Work item: Using the records below, find every line that includes "table" and copy it.

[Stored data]
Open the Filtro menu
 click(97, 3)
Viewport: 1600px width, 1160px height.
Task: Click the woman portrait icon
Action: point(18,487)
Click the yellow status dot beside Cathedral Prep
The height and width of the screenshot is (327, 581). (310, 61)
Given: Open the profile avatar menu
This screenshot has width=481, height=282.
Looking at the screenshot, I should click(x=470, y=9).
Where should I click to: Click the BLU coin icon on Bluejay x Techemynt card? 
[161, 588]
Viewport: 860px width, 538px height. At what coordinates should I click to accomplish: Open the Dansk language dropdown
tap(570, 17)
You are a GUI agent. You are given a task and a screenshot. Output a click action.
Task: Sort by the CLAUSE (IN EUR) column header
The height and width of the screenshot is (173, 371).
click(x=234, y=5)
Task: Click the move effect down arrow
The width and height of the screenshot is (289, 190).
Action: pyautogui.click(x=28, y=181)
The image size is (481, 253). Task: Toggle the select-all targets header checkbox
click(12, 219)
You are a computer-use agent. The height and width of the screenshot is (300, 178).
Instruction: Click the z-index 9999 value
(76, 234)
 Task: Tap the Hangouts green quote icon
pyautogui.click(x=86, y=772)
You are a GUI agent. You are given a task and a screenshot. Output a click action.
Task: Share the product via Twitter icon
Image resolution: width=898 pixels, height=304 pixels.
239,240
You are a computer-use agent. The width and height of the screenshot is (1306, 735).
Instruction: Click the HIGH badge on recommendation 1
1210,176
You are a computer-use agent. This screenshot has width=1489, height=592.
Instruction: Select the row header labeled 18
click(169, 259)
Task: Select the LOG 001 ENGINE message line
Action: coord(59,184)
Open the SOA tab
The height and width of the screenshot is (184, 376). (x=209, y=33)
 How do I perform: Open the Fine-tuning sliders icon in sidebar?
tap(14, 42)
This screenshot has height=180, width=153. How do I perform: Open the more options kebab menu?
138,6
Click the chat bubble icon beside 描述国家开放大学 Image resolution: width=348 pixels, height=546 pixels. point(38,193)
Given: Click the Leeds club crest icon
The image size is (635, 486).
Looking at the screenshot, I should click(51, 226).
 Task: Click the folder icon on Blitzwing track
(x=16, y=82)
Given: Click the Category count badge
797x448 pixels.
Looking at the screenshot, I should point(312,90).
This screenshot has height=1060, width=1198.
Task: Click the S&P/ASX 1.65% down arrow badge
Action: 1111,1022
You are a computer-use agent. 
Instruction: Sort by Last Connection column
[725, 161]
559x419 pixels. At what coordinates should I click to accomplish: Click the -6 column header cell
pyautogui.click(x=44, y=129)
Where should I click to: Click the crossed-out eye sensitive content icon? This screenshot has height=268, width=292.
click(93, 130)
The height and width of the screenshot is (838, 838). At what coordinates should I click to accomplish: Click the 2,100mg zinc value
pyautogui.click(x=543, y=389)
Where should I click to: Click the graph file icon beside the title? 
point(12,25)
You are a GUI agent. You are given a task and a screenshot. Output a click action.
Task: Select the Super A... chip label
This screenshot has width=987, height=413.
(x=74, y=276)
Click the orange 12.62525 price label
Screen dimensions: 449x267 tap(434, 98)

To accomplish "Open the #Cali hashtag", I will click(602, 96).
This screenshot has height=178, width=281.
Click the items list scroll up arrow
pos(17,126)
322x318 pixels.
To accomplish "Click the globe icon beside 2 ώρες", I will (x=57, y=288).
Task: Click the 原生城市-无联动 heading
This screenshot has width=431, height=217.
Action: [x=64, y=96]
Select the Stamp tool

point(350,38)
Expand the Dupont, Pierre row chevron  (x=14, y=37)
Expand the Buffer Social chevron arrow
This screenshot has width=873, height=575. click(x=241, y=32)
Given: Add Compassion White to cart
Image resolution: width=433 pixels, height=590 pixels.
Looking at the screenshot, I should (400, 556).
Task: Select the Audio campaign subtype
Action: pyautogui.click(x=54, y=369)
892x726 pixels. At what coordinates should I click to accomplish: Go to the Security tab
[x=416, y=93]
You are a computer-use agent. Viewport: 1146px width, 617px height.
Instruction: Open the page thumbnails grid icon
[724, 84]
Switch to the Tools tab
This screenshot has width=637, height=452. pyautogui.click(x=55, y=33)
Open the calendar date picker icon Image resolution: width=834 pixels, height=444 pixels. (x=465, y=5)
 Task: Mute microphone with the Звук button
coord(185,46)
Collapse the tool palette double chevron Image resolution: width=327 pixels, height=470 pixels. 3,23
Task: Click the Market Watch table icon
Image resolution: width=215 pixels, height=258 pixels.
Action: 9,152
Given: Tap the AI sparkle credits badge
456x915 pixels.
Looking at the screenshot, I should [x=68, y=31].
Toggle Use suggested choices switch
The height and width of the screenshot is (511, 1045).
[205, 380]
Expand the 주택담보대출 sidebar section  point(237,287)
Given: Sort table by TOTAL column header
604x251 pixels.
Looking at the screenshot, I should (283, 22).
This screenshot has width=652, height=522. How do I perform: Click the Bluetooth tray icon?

Task output:
Task: Click the Market Watch table icon
Given: Sort table by TOTAL column header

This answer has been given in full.